Task description: Which lines of the records contain the word "спицами"? Show each of them.

(Items from a data source)
....

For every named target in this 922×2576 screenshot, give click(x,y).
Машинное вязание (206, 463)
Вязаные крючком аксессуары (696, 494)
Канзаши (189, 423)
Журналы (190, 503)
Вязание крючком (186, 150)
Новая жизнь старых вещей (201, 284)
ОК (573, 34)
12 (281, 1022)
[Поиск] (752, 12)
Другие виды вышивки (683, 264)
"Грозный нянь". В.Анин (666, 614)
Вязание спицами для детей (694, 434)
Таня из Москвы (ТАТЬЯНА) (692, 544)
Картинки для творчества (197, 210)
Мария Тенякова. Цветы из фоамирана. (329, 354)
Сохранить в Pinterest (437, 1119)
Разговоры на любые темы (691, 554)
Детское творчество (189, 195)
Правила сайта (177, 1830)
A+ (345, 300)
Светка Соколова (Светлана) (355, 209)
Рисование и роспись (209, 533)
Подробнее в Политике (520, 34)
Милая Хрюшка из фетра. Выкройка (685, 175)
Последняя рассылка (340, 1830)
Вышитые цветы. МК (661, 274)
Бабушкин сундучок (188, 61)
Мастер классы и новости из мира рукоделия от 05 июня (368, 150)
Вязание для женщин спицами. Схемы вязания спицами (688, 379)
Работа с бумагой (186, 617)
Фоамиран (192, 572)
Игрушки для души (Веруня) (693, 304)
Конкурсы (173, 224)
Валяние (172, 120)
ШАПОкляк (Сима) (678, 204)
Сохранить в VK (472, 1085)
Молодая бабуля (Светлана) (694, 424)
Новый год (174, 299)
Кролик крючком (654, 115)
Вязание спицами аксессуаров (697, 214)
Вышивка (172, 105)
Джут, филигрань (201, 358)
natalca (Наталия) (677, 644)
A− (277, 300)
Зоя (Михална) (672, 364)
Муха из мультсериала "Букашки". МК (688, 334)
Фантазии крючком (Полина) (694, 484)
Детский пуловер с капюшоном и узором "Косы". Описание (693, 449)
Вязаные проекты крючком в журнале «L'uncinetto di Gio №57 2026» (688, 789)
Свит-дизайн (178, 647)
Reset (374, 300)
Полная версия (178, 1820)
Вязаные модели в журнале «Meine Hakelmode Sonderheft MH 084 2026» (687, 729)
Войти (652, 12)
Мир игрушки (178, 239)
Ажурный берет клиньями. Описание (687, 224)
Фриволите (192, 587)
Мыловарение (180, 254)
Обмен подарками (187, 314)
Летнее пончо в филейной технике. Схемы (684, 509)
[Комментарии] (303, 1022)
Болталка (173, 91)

....

Answer to this task:
Вязание спицами для детей (694, 434)
Вязание для женщин спицами. Схемы вязания спицами (688, 379)
Вязание спицами аксессуаров (697, 214)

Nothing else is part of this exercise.